** Problem to work on **
Each record below must be retyped exactly, with nothing left out.

(Records from a collection)

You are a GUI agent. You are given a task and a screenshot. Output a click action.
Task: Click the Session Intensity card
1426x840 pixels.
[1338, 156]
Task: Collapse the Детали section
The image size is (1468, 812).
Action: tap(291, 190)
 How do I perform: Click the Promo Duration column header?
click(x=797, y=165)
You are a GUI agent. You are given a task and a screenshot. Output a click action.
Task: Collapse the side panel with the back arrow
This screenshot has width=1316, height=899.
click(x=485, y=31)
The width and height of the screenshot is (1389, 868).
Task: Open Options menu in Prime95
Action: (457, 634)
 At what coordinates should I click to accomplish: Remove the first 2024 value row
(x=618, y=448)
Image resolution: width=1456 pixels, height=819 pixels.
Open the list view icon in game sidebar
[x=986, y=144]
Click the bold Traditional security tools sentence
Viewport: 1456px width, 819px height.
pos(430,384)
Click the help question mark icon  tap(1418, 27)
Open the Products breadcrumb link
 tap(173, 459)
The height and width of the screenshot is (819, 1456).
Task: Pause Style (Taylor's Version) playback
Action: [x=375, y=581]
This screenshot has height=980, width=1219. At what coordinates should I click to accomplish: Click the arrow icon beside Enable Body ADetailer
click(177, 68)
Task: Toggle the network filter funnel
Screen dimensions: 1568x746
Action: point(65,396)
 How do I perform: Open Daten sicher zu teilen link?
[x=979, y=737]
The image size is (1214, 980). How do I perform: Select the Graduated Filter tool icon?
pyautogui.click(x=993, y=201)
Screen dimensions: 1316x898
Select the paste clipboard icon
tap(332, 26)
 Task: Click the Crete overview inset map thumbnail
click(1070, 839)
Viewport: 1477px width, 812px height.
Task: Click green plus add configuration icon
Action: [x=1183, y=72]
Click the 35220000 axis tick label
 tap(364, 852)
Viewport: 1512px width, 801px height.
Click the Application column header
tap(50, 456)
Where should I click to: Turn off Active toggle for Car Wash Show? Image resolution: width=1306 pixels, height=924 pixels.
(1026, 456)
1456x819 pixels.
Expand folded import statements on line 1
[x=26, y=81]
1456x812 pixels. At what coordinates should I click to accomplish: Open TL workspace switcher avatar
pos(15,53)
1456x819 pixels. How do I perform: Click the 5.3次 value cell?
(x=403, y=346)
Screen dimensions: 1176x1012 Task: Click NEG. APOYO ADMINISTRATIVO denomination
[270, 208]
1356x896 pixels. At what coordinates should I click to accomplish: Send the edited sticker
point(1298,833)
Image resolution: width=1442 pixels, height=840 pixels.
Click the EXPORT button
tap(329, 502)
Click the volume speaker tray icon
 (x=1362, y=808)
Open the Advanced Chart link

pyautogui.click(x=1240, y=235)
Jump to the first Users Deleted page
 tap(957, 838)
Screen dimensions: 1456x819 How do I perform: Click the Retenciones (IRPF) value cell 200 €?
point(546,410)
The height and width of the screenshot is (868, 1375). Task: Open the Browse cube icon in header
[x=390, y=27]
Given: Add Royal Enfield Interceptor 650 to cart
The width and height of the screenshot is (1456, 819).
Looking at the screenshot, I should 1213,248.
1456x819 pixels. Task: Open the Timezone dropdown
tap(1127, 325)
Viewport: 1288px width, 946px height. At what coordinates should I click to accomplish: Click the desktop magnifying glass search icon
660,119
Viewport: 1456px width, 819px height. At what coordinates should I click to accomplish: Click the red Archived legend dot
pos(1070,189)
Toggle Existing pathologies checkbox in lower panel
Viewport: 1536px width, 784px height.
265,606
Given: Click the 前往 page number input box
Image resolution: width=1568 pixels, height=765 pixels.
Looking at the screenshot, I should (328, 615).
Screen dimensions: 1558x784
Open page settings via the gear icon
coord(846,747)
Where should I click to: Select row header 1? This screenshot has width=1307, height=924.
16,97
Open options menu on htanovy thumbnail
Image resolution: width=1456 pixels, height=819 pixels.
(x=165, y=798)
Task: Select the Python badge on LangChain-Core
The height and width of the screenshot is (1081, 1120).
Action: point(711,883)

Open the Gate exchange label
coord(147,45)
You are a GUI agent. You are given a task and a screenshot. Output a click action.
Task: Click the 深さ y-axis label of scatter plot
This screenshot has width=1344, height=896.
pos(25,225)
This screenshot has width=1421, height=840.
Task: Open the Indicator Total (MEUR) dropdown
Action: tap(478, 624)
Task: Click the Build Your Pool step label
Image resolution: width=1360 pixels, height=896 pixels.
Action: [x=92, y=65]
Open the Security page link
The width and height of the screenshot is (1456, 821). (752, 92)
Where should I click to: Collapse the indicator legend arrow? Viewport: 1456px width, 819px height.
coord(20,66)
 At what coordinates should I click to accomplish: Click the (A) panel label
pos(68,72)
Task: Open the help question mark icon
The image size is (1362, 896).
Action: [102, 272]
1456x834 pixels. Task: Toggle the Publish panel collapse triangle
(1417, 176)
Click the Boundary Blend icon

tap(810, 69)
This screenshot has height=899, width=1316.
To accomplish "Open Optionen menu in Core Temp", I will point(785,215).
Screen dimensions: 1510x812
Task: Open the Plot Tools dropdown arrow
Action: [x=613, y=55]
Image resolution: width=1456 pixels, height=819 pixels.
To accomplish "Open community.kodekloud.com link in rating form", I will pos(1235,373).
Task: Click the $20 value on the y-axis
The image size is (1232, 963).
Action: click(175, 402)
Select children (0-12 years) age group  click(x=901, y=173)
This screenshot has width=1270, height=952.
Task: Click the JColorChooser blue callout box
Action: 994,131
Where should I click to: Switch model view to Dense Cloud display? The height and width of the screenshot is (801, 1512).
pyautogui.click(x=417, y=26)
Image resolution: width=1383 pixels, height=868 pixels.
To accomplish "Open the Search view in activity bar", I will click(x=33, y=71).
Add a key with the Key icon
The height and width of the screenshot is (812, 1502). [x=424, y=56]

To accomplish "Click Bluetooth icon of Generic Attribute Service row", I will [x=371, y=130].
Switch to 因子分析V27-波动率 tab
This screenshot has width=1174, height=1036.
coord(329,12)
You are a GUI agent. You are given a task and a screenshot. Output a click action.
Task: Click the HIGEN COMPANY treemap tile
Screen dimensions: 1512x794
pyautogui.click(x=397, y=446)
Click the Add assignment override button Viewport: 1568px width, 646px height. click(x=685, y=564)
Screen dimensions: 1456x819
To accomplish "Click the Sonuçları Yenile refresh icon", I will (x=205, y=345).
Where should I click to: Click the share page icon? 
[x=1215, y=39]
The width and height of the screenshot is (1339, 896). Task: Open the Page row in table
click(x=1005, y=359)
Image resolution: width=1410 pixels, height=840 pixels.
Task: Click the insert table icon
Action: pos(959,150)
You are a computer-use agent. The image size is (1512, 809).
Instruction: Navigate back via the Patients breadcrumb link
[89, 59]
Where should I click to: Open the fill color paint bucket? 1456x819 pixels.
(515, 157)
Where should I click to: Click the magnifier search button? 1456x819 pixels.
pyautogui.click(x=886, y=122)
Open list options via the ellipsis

** Exercise answer **
You are a GUI agent. You are given a task and a screenshot. Output a click action.
Task: Click the Session Intensity card
1426x840 pixels.
[1338, 156]
Task: Collapse the Детали section
The image size is (1468, 812).
Action: tap(291, 190)
 How do I perform: Click the Promo Duration column header?
click(x=797, y=165)
You are a GUI agent. You are given a task and a screenshot. Output a click action.
Task: Collapse the side panel with the back arrow
This screenshot has width=1316, height=899.
click(x=485, y=31)
The width and height of the screenshot is (1389, 868).
Task: Open Options menu in Prime95
Action: (457, 634)
 At what coordinates should I click to accomplish: Remove the first 2024 value row
(x=618, y=448)
Image resolution: width=1456 pixels, height=819 pixels.
Open the list view icon in game sidebar
[x=986, y=144]
Click the bold Traditional security tools sentence
Viewport: 1456px width, 819px height.
pos(430,384)
Click the help question mark icon  tap(1418, 27)
Open the Products breadcrumb link
 tap(173, 459)
The height and width of the screenshot is (819, 1456).
Task: Pause Style (Taylor's Version) playback
Action: [x=375, y=581]
This screenshot has height=980, width=1219. At what coordinates should I click to accomplish: Click the arrow icon beside Enable Body ADetailer
click(177, 68)
Task: Toggle the network filter funnel
Screen dimensions: 1568x746
Action: point(65,396)
 How do I perform: Open Daten sicher zu teilen link?
[x=979, y=737]
The image size is (1214, 980). How do I perform: Select the Graduated Filter tool icon?
pyautogui.click(x=993, y=201)
Screen dimensions: 1316x898
Select the paste clipboard icon
tap(332, 26)
 Task: Click the Crete overview inset map thumbnail
click(1070, 839)
Viewport: 1477px width, 812px height.
Task: Click green plus add configuration icon
Action: [x=1183, y=72]
Click the 35220000 axis tick label
 tap(364, 852)
Viewport: 1512px width, 801px height.
Click the Application column header
tap(50, 456)
Where should I click to: Turn off Active toggle for Car Wash Show? Image resolution: width=1306 pixels, height=924 pixels.
(1026, 456)
1456x819 pixels.
Expand folded import statements on line 1
[x=26, y=81]
1456x812 pixels. At what coordinates should I click to accomplish: Open TL workspace switcher avatar
pos(15,53)
1456x819 pixels. How do I perform: Click the 5.3次 value cell?
(x=403, y=346)
Screen dimensions: 1176x1012 Task: Click NEG. APOYO ADMINISTRATIVO denomination
[270, 208]
1356x896 pixels. At what coordinates should I click to accomplish: Send the edited sticker
point(1298,833)
Image resolution: width=1442 pixels, height=840 pixels.
Click the EXPORT button
tap(329, 502)
Click the volume speaker tray icon
 (x=1362, y=808)
Open the Advanced Chart link

pyautogui.click(x=1240, y=235)
Jump to the first Users Deleted page
 tap(957, 838)
Screen dimensions: 1456x819 How do I perform: Click the Retenciones (IRPF) value cell 200 €?
point(546,410)
The height and width of the screenshot is (868, 1375). Task: Open the Browse cube icon in header
[x=390, y=27]
Given: Add Royal Enfield Interceptor 650 to cart
The width and height of the screenshot is (1456, 819).
Looking at the screenshot, I should 1213,248.
1456x819 pixels. Task: Open the Timezone dropdown
tap(1127, 325)
Viewport: 1288px width, 946px height. At what coordinates should I click to accomplish: Click the desktop magnifying glass search icon
660,119
Viewport: 1456px width, 819px height. At what coordinates should I click to accomplish: Click the red Archived legend dot
pos(1070,189)
Toggle Existing pathologies checkbox in lower panel
Viewport: 1536px width, 784px height.
265,606
Given: Click the 前往 page number input box
Image resolution: width=1568 pixels, height=765 pixels.
Looking at the screenshot, I should (328, 615).
Screen dimensions: 1558x784
Open page settings via the gear icon
coord(846,747)
Where should I click to: Select row header 1? This screenshot has width=1307, height=924.
16,97
Open options menu on htanovy thumbnail
Image resolution: width=1456 pixels, height=819 pixels.
(x=165, y=798)
Task: Select the Python badge on LangChain-Core
The height and width of the screenshot is (1081, 1120).
Action: point(711,883)

Open the Gate exchange label
coord(147,45)
You are a GUI agent. You are given a task and a screenshot. Output a click action.
Task: Click the 深さ y-axis label of scatter plot
This screenshot has width=1344, height=896.
pos(25,225)
This screenshot has width=1421, height=840.
Task: Open the Indicator Total (MEUR) dropdown
Action: tap(478, 624)
Task: Click the Build Your Pool step label
Image resolution: width=1360 pixels, height=896 pixels.
Action: [x=92, y=65]
Open the Security page link
The width and height of the screenshot is (1456, 821). (752, 92)
Where should I click to: Collapse the indicator legend arrow? Viewport: 1456px width, 819px height.
coord(20,66)
 At what coordinates should I click to accomplish: Click the (A) panel label
pos(68,72)
Task: Open the help question mark icon
The image size is (1362, 896).
Action: [102, 272]
1456x834 pixels. Task: Toggle the Publish panel collapse triangle
(1417, 176)
Click the Boundary Blend icon

tap(810, 69)
This screenshot has height=899, width=1316.
To accomplish "Open Optionen menu in Core Temp", I will point(785,215).
Screen dimensions: 1510x812
Task: Open the Plot Tools dropdown arrow
Action: [x=613, y=55]
Image resolution: width=1456 pixels, height=819 pixels.
To accomplish "Open community.kodekloud.com link in rating form", I will pos(1235,373).
Task: Click the $20 value on the y-axis
The image size is (1232, 963).
Action: click(175, 402)
Select children (0-12 years) age group  click(x=901, y=173)
This screenshot has width=1270, height=952.
Task: Click the JColorChooser blue callout box
Action: 994,131
Where should I click to: Switch model view to Dense Cloud display? The height and width of the screenshot is (801, 1512).
pyautogui.click(x=417, y=26)
Image resolution: width=1383 pixels, height=868 pixels.
To accomplish "Open the Search view in activity bar", I will click(x=33, y=71).
Add a key with the Key icon
The height and width of the screenshot is (812, 1502). [x=424, y=56]

To accomplish "Click Bluetooth icon of Generic Attribute Service row", I will [x=371, y=130].
Switch to 因子分析V27-波动率 tab
This screenshot has width=1174, height=1036.
coord(329,12)
You are a GUI agent. You are given a task and a screenshot. Output a click action.
Task: Click the HIGEN COMPANY treemap tile
Screen dimensions: 1512x794
pyautogui.click(x=397, y=446)
Click the Add assignment override button Viewport: 1568px width, 646px height. click(x=685, y=564)
Screen dimensions: 1456x819
To accomplish "Click the Sonuçları Yenile refresh icon", I will (x=205, y=345).
Where should I click to: Click the share page icon? 
[x=1215, y=39]
The width and height of the screenshot is (1339, 896). Task: Open the Page row in table
click(x=1005, y=359)
Image resolution: width=1410 pixels, height=840 pixels.
Task: Click the insert table icon
Action: pos(959,150)
You are a computer-use agent. The image size is (1512, 809).
Instruction: Navigate back via the Patients breadcrumb link
[89, 59]
Where should I click to: Open the fill color paint bucket? 1456x819 pixels.
(515, 157)
Where should I click to: Click the magnifier search button? 1456x819 pixels.
pyautogui.click(x=886, y=122)
Open list options via the ellipsis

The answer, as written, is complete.